Fondatrice et présidente du Forum pour un islam progressiste, elle est lauréate du Prix suisse des droits de l'homme 2016.

Saïda Keller-Messahli naît le à Aouina, petit village près de Bizerte[1], au nord de la Tunisie. Elle est la cinquième des huit enfants d'une famille d'origine berbère travaillant dans l'agriculture[2] pour un grand propriétaire terrien français[3].

Son père étant devenu aveugle[4], l'association suisse Terre des hommes la place dans une famille d'accueil de 1964 à 1970 à Grindelwald, dans le canton de Berne. Saïda Keller-Messahli retourne en Tunisie à l'âge de 13 ans à la suite du divorce du couple qui l'accueille. Elle poursuit ses études dans un lycée français en Tunisie[4], le lycée Carnot[3], où elle obtient son baccalauréat[2].

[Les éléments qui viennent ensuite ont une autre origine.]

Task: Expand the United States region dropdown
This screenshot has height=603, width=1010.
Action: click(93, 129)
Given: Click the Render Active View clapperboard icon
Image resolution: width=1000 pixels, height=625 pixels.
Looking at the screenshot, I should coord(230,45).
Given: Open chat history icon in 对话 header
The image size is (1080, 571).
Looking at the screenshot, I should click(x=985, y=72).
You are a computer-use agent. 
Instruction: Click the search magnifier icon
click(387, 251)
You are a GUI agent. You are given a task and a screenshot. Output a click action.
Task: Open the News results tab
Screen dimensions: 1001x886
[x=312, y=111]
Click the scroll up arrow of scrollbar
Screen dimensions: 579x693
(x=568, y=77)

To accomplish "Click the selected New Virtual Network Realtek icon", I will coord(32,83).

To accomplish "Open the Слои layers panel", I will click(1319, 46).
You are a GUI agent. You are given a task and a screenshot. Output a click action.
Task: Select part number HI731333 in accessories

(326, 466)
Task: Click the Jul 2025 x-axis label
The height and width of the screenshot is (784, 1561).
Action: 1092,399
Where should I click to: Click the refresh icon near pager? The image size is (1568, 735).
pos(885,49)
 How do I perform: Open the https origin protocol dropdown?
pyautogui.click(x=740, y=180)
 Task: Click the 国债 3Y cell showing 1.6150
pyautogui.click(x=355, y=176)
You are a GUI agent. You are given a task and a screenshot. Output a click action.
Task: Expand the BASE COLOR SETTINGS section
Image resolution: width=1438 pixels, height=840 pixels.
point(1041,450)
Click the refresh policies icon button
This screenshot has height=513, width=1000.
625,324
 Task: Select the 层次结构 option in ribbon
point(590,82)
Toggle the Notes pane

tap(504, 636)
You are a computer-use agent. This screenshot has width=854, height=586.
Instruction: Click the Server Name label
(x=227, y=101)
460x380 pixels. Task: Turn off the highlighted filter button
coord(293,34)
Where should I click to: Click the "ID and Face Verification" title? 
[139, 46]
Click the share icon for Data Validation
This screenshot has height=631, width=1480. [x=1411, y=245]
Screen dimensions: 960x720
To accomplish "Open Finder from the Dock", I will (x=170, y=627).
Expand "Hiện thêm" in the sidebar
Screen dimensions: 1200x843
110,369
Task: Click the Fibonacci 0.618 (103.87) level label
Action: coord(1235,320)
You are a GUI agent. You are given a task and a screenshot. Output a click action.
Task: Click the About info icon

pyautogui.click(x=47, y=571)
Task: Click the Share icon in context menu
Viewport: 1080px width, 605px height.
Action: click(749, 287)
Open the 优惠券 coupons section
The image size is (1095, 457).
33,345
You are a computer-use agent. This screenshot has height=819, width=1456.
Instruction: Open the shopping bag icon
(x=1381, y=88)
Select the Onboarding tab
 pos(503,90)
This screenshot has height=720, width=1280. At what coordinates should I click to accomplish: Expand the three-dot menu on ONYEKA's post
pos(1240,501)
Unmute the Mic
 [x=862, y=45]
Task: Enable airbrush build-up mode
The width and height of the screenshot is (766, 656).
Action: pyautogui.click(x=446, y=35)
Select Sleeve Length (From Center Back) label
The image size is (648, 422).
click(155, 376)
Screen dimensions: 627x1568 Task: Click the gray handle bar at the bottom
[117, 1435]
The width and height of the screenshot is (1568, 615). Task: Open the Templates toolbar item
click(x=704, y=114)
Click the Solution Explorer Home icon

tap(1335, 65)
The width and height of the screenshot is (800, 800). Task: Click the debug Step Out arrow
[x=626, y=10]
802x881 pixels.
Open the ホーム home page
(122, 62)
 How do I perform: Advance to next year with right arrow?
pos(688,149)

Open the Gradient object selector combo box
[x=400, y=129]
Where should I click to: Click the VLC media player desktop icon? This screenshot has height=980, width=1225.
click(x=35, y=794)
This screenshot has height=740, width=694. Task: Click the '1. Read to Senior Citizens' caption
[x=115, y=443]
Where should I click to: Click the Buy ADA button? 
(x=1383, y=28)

En 1976, elle devient hôtesse de l'air chez Saudi Arabian Airlines, ce qui lui a permis d'acheter une petite maison pour ses parents et de financer ses études à l'Université de Zurich à partir de 1979[1]. Elle y étudie d'abord le droit, puis les lettres[1] (études romanes, littérature anglaise et cinéma[4]). Elle y rencontre son futur mari, issu d'une famille protestante[3] et petit-fils du conseiller fédéral Max Weber, en 1982[2].

Elle est la fondatrice et directrice générale de la « Fondation pour la Palestine » et est allé à Hébron en qualité d'observatrice internationale par le Département fédéral des affaires étrangères[5].

Saïda Keller-Messahli exerce différents métiers : à Pro Helvetia, à la Weltwoche, dans le domaine de la traduction et dans l’enseignement du français[1].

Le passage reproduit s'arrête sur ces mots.